Instructions -
1 - Using the TimeSig documentation below, explain why the example code says a time signature is needed to convert from Bars. Keep it to one to three sentences.
2 - From the TimeSig documentation below, transcribe the passage that begins at the words "let bpm: Bpm" and stops after "duration to samples.".

Text passage -
——

Struct TimeSig

pub struct TimeSig {
    pub top: Top,
    pub bottom: Bottom,
}

Represents a musical time signature.

Fields

top: Top

bottom: Bottom

Implementations

impl TimeSig

pub fn beats_per_bar(&self) -> f64

Return how many beats there are in a bar under this time signature.

Examples found in repository

examples/test.rs (line 50)

fn main() {
    println!("time_calc demonstration!");

    // Out `Bars` type is a simplified version of a Measure.
    assert!(Bars(1).measure() == Measure(1, Division::Bar, DivType::Whole));
    // The same goes for out `Beats` type.
    assert!(Beats(1).measure() == Measure(1, Division::Beat, DivType::Whole));

    // We can use "parts per quarter note" to convert to ticks.
    println!("Parts per quarter note: {}", PPQN);
    println!("Duration of a beat in ticks: {}", Beats(1).ticks(PPQN));
    println!("Duration of 38_400 ticks in beats: {}", Ticks(38_400).beats(PPQN));

    // We can use "beats per minute" to convert from musical time to milliseconds.
    let bpm: Bpm = 120.0;
    println!("Duration of a beat at 120 beats per minute: {} milliseconds.", Beats(1).ms(bpm));

    // And we can use "samples per second" to convert our duration to samples.
    println!("Samples per second: {}", SAMPLE_HZ);
    println!("Duration of a beat at 120bpm in samples: {}", Beats(1).samples(bpm, SAMPLE_HZ));

    // We also need to know the "time signature" if we are to convert from "Bars".
    // This is because different time signatures can have a different duration in "Beats".
    let beats_per_bar = TimeSig { top: 4, bottom: 4 }.beats_per_bar();
    println!("Duration of a bar in `Beats` with a 4/4 Time Signature: {}", beats_per_bar);
    let beats_per_bar = TimeSig { top: 3, bottom: 4 }.beats_per_bar();
    println!("Duration of a bar in `Beats` with a 3/4 Time Signature: {}", beats_per_bar);
    let beats_per_bar = TimeSig { top: 7, bottom: 8 }.beats_per_bar();
    println!("Duration of a bar in `Beats` with a 7/8 Time Signature: {}", beats_per_bar);
    let time_sig = TimeSig { top: 4, bottom: 4 };
    println!("Duration of a bar at 120bpm, 44_100 sample_hz and 4/4 Time Sig in samples: {}",
             Bars(1).samples(bpm, time_sig, SAMPLE_HZ));

    // We can also convert back the other way! Here's an example from Ms -> Beats.
    println!("1 minute as a duration in beats: {}", Ms(60_000.0).beats(bpm));

    // Here's an example from Samples -> Bars.
    println!("176_400 samples as a duration in bars: {}",
             Samples(176_400).bars(bpm, time_sig, SAMPLE_HZ));

    println!("Great Success!");
}

pub fn ticks_per_bar(&self, ppqn: Ppqn) -> Ticks

The number of Ticks in a single Bar with this TimeSig.

Trait Implementations

impl Clone for TimeSig

fn clone(&self) -> TimeSig

Returns a copy of the value.

fn clone_from(&mut self, source: &Self)

Performs copy-assignment from source.

impl Debug for TimeSig

fn fmt(&self, f: &mut Formatter<'_>) -> Result

Formats the value using the given formatter.

impl Hash for TimeSig

fn hash<__H: Hasher>(&self, state: &mut __H)

Feeds this value into the given Hasher.

fn hash_slice<H>(data: &[Self], state: &mut H)

where H: Hasher, Self: Sized,

Feeds a slice of this type into the given Hasher.

impl PartialEq for TimeSig

fn eq(&self, other: &TimeSig) -> bool

Tests for self and other values to be equal, and is used by ==.

fn ne(&self, other: &Rhs) -> bool

Tests for !=. The default implementation is almost always sufficient, and should not be overridden without very good reason.

impl Copy for TimeSig

impl Eq for TimeSig

impl StructuralPartialEq for TimeSig

——

Recorded information -
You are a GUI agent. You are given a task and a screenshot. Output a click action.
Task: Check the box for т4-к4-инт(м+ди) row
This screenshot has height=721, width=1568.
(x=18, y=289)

——

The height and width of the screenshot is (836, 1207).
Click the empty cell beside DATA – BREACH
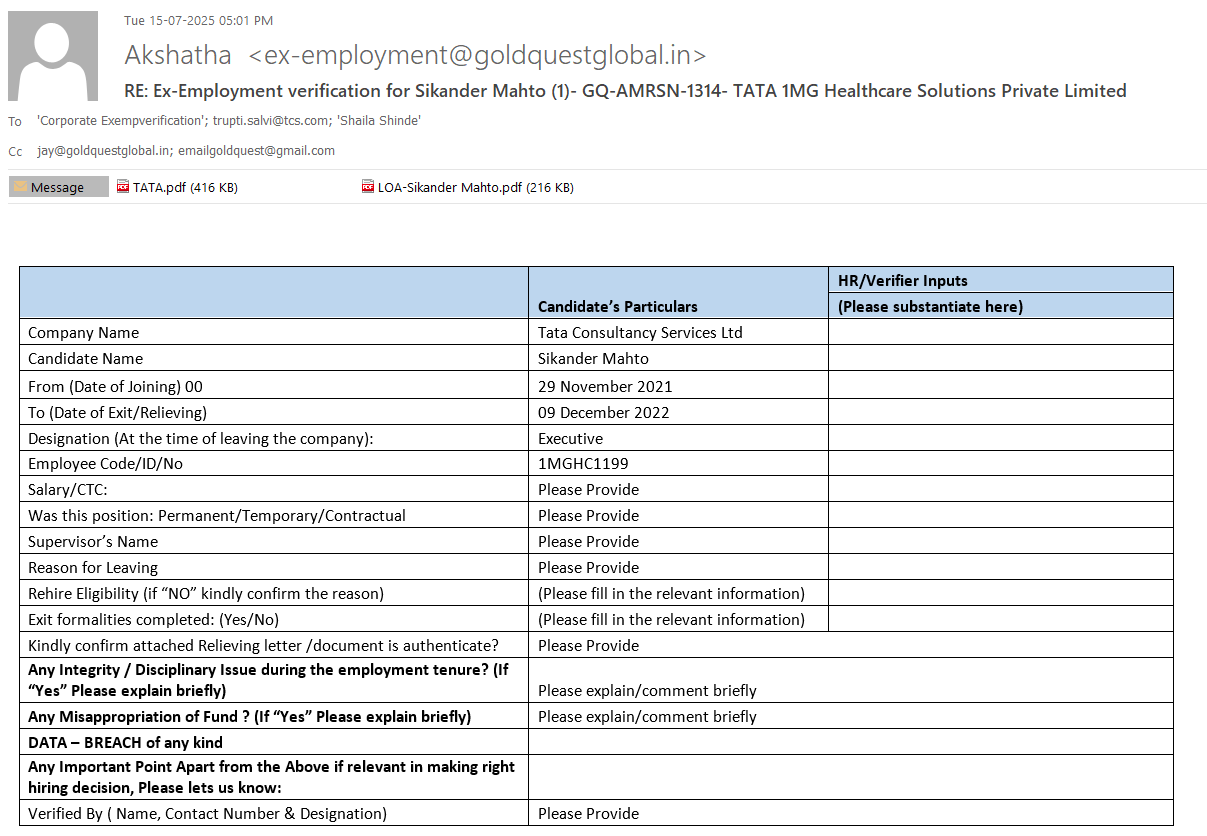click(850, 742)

——

Results in order -
1 - A time signature is needed because different time signatures can give a bar a different duration in Beats. Without it, the number of beats in a bar, and so the result of a conversion from Bars, is not known.

2 -
let bpm: Bpm = 120.0;
    println!("Duration of a beat at 120 beats per minute: {} milliseconds.", Beats(1).ms(bpm));

    // And we can use "samples per second" to convert our duration to samples.